● WRITTEN REQUEST: Quote the lines of the items from the one holding "Given: Toggle X-axis symmetry" through the end of the items, both included, and leave the pictures out of your answer.

● PROVIDED DATA:
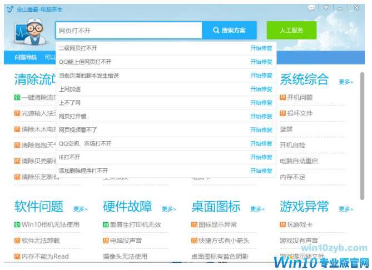Viewport: 372px width, 270px height.
Task: Click the magnifier icon in search button
Action: [x=216, y=31]
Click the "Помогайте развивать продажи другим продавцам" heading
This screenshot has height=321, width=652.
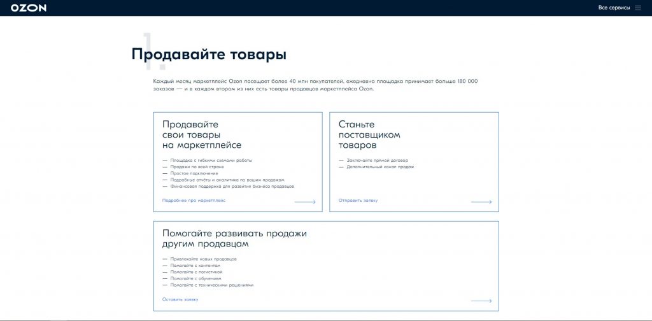coord(234,238)

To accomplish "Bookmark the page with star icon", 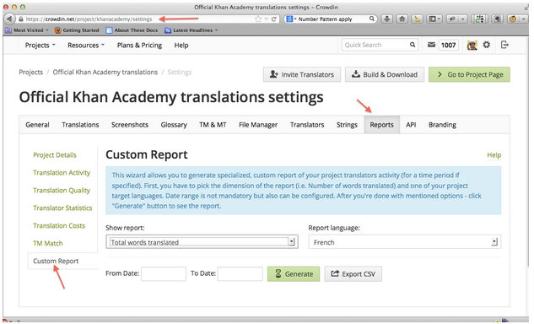I will tap(258, 19).
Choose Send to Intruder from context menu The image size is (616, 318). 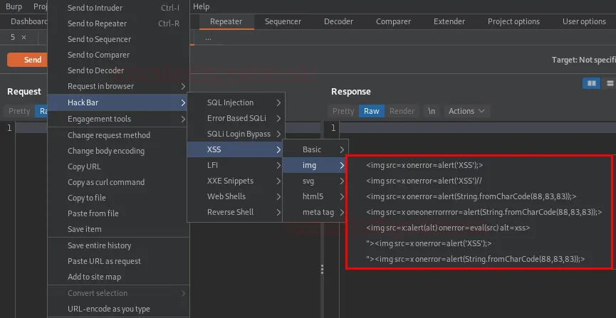coord(95,8)
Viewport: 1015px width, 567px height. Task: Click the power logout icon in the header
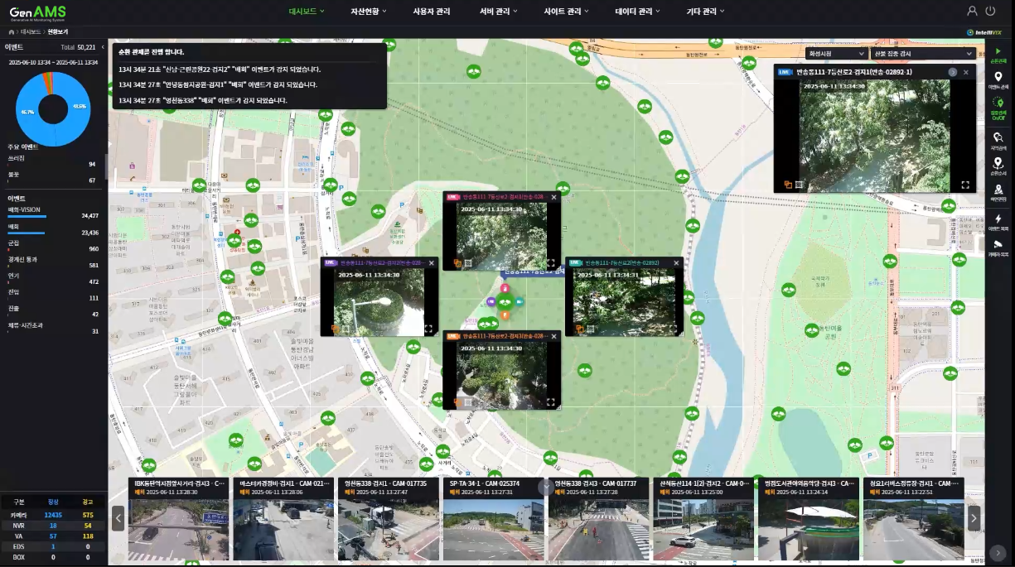pyautogui.click(x=991, y=11)
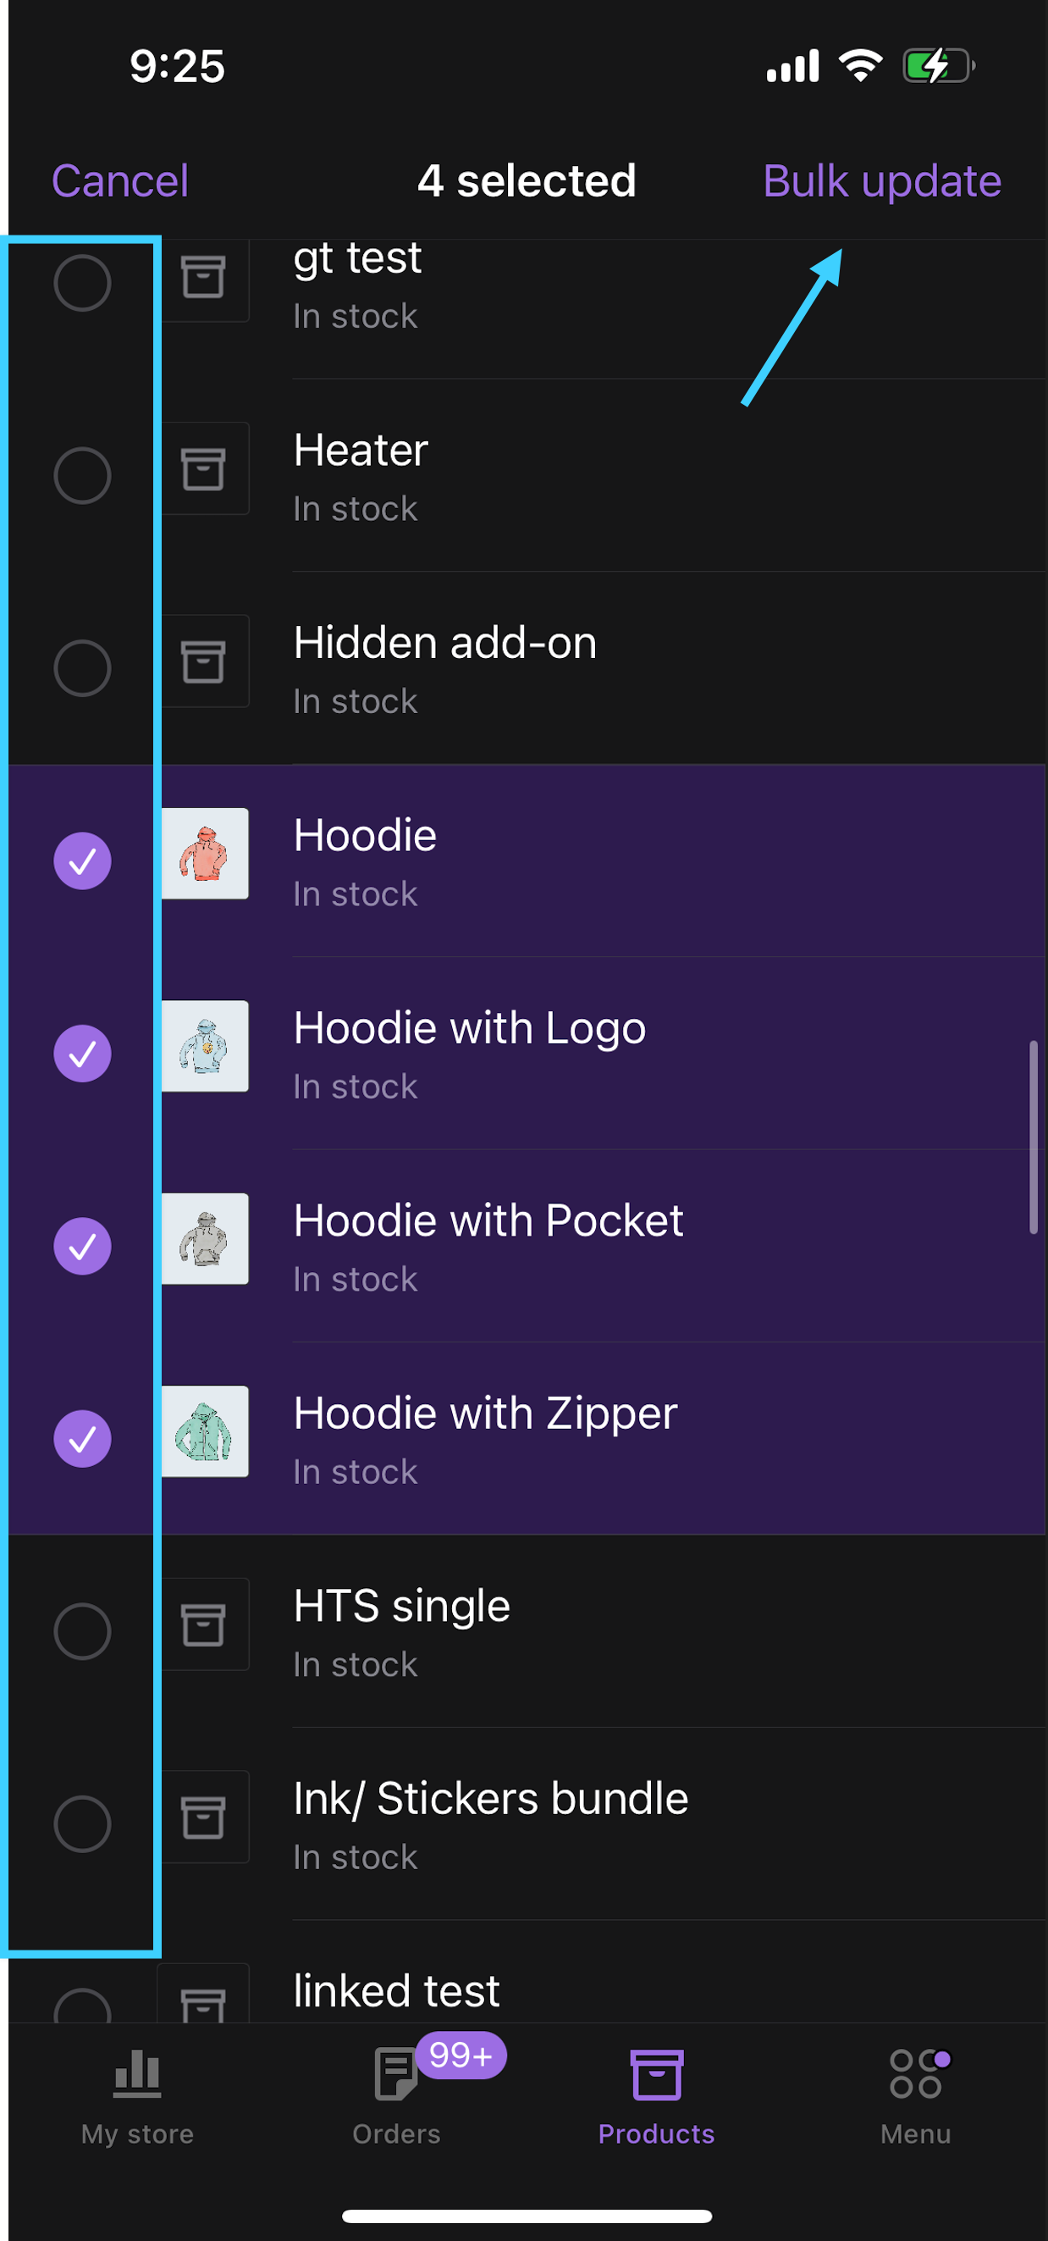The image size is (1048, 2241).
Task: Deselect the Hoodie checkbox
Action: [83, 861]
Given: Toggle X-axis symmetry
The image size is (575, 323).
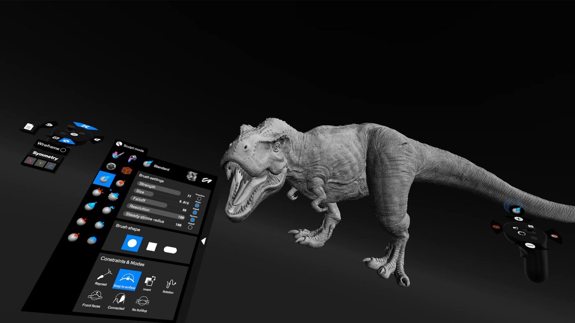Looking at the screenshot, I should [x=29, y=161].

● EXERCISE ANSWER:
Given: Toggle X-axis symmetry
The image size is (575, 323).
Looking at the screenshot, I should [x=29, y=161].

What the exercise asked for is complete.